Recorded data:
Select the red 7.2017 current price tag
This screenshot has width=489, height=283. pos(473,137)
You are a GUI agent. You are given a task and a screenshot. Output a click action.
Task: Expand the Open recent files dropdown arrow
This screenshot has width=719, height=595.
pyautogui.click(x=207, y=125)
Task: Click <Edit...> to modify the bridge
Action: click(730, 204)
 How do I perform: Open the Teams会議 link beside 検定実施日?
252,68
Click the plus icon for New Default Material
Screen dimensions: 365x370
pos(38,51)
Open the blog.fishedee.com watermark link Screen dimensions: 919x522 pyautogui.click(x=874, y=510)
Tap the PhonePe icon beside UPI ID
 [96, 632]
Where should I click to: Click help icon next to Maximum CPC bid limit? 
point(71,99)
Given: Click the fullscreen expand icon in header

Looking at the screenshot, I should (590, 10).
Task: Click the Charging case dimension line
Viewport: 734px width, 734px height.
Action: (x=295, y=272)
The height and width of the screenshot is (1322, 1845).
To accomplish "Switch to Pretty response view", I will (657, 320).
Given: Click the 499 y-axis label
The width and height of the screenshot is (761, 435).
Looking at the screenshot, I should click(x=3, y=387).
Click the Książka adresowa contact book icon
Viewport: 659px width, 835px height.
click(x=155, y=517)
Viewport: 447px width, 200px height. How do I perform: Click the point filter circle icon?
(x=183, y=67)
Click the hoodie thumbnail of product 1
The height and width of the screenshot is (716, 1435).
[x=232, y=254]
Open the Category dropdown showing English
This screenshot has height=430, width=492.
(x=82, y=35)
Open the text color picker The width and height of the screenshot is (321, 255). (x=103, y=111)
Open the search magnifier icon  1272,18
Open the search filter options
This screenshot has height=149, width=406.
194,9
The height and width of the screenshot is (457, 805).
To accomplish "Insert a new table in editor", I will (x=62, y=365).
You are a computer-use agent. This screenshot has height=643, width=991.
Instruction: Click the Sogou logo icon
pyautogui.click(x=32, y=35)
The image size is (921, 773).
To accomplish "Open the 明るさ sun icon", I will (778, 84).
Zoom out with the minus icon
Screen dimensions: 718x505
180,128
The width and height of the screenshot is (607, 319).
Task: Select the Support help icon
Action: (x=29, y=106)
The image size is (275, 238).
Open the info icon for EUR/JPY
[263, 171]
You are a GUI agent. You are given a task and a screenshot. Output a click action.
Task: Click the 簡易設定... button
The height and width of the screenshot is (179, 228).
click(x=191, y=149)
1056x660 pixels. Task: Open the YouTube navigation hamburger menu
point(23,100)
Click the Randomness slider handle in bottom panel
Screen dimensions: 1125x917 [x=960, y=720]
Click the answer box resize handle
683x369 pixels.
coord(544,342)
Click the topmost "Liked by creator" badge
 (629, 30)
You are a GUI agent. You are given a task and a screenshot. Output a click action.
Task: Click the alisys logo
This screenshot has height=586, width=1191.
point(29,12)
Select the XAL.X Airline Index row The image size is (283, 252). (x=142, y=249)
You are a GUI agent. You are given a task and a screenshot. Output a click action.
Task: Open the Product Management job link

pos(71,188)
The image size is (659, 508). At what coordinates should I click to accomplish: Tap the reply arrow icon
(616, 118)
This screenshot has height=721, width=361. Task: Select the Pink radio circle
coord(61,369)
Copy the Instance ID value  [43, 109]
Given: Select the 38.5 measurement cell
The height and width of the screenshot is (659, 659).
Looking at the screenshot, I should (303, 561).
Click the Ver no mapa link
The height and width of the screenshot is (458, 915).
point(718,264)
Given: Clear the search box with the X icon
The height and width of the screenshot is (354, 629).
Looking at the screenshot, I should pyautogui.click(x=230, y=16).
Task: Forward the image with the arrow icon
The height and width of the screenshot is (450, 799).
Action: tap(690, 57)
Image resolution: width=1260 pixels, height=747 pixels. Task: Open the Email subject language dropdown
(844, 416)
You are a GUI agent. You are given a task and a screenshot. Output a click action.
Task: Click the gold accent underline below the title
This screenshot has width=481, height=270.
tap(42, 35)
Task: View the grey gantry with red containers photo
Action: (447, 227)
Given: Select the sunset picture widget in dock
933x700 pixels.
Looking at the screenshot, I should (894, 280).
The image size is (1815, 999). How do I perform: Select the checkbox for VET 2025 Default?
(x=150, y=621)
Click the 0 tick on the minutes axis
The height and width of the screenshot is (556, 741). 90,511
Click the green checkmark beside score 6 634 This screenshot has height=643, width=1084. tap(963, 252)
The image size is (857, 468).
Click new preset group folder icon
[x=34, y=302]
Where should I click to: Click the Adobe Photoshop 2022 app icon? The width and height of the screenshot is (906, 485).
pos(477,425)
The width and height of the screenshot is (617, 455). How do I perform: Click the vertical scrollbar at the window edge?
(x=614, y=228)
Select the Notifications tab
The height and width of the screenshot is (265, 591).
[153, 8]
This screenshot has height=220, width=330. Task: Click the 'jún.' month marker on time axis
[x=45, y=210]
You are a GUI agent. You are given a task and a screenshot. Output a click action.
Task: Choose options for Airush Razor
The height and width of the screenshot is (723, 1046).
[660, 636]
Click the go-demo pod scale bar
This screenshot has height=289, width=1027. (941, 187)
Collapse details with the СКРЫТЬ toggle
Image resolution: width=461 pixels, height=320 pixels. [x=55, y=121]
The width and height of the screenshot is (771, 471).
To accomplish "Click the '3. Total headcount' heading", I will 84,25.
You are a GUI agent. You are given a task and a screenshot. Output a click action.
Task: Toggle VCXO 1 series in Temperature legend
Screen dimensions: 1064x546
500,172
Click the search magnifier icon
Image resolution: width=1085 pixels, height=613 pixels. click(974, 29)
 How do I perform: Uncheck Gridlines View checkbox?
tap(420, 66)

Problem statement:
Every entry above, from first to last, should be repeated exactly.

Exercise answer:
Select the red 7.2017 current price tag
This screenshot has width=489, height=283. pos(473,137)
You are a GUI agent. You are given a task and a screenshot. Output a click action.
Task: Expand the Open recent files dropdown arrow
This screenshot has width=719, height=595.
pyautogui.click(x=207, y=125)
Task: Click <Edit...> to modify the bridge
Action: click(730, 204)
 How do I perform: Open the Teams会議 link beside 検定実施日?
252,68
Click the plus icon for New Default Material
Screen dimensions: 365x370
pos(38,51)
Open the blog.fishedee.com watermark link Screen dimensions: 919x522 pyautogui.click(x=874, y=510)
Tap the PhonePe icon beside UPI ID
 [96, 632]
Where should I click to: Click help icon next to Maximum CPC bid limit? 
point(71,99)
Given: Click the fullscreen expand icon in header

Looking at the screenshot, I should (590, 10).
Task: Click the Charging case dimension line
Viewport: 734px width, 734px height.
Action: (x=295, y=272)
The height and width of the screenshot is (1322, 1845).
To accomplish "Switch to Pretty response view", I will (657, 320).
Given: Click the 499 y-axis label
The width and height of the screenshot is (761, 435).
Looking at the screenshot, I should click(x=3, y=387).
Click the Książka adresowa contact book icon
Viewport: 659px width, 835px height.
click(x=155, y=517)
Viewport: 447px width, 200px height. How do I perform: Click the point filter circle icon?
(x=183, y=67)
Click the hoodie thumbnail of product 1
The height and width of the screenshot is (716, 1435).
[x=232, y=254]
Open the Category dropdown showing English
This screenshot has height=430, width=492.
(x=82, y=35)
Open the text color picker The width and height of the screenshot is (321, 255). (x=103, y=111)
Open the search magnifier icon  1272,18
Open the search filter options
This screenshot has height=149, width=406.
194,9
The height and width of the screenshot is (457, 805).
To accomplish "Insert a new table in editor", I will (x=62, y=365).
You are a computer-use agent. This screenshot has height=643, width=991.
Instruction: Click the Sogou logo icon
pyautogui.click(x=32, y=35)
The image size is (921, 773).
To accomplish "Open the 明るさ sun icon", I will (778, 84).
Zoom out with the minus icon
Screen dimensions: 718x505
180,128
The width and height of the screenshot is (607, 319).
Task: Select the Support help icon
Action: (x=29, y=106)
The image size is (275, 238).
Open the info icon for EUR/JPY
[263, 171]
You are a GUI agent. You are given a task and a screenshot. Output a click action.
Task: Click the 簡易設定... button
The height and width of the screenshot is (179, 228).
click(x=191, y=149)
1056x660 pixels. Task: Open the YouTube navigation hamburger menu
point(23,100)
Click the Randomness slider handle in bottom panel
Screen dimensions: 1125x917 [x=960, y=720]
Click the answer box resize handle
683x369 pixels.
coord(544,342)
Click the topmost "Liked by creator" badge
 (629, 30)
You are a GUI agent. You are given a task and a screenshot. Output a click action.
Task: Click the alisys logo
This screenshot has height=586, width=1191.
point(29,12)
Select the XAL.X Airline Index row The image size is (283, 252). (x=142, y=249)
You are a GUI agent. You are given a task and a screenshot. Output a click action.
Task: Open the Product Management job link

pos(71,188)
The image size is (659, 508). At what coordinates should I click to accomplish: Tap the reply arrow icon
(616, 118)
This screenshot has height=721, width=361. Task: Select the Pink radio circle
coord(61,369)
Copy the Instance ID value  [43, 109]
Given: Select the 38.5 measurement cell
The height and width of the screenshot is (659, 659).
Looking at the screenshot, I should (303, 561).
Click the Ver no mapa link
The height and width of the screenshot is (458, 915).
point(718,264)
Given: Clear the search box with the X icon
The height and width of the screenshot is (354, 629).
Looking at the screenshot, I should pyautogui.click(x=230, y=16).
Task: Forward the image with the arrow icon
The height and width of the screenshot is (450, 799).
Action: tap(690, 57)
Image resolution: width=1260 pixels, height=747 pixels. Task: Open the Email subject language dropdown
(844, 416)
You are a GUI agent. You are given a task and a screenshot. Output a click action.
Task: Click the gold accent underline below the title
This screenshot has width=481, height=270.
tap(42, 35)
Task: View the grey gantry with red containers photo
Action: (447, 227)
Given: Select the sunset picture widget in dock
933x700 pixels.
Looking at the screenshot, I should (894, 280).
The image size is (1815, 999). How do I perform: Select the checkbox for VET 2025 Default?
(x=150, y=621)
Click the 0 tick on the minutes axis
The height and width of the screenshot is (556, 741). 90,511
Click the green checkmark beside score 6 634 This screenshot has height=643, width=1084. tap(963, 252)
The image size is (857, 468).
Click new preset group folder icon
[x=34, y=302]
Where should I click to: Click the Adobe Photoshop 2022 app icon? The width and height of the screenshot is (906, 485).
pos(477,425)
The width and height of the screenshot is (617, 455). How do I perform: Click the vertical scrollbar at the window edge?
(x=614, y=228)
Select the Notifications tab
The height and width of the screenshot is (265, 591).
[153, 8]
This screenshot has height=220, width=330. Task: Click the 'jún.' month marker on time axis
[x=45, y=210]
You are a GUI agent. You are given a task and a screenshot. Output a click action.
Task: Choose options for Airush Razor
The height and width of the screenshot is (723, 1046).
[660, 636]
Click the go-demo pod scale bar
This screenshot has height=289, width=1027. (941, 187)
Collapse details with the СКРЫТЬ toggle
Image resolution: width=461 pixels, height=320 pixels. [x=55, y=121]
The width and height of the screenshot is (771, 471).
To accomplish "Click the '3. Total headcount' heading", I will 84,25.
You are a GUI agent. You are given a task and a screenshot. Output a click action.
Task: Toggle VCXO 1 series in Temperature legend
Screen dimensions: 1064x546
500,172
Click the search magnifier icon
Image resolution: width=1085 pixels, height=613 pixels. click(974, 29)
 How do I perform: Uncheck Gridlines View checkbox?
tap(420, 66)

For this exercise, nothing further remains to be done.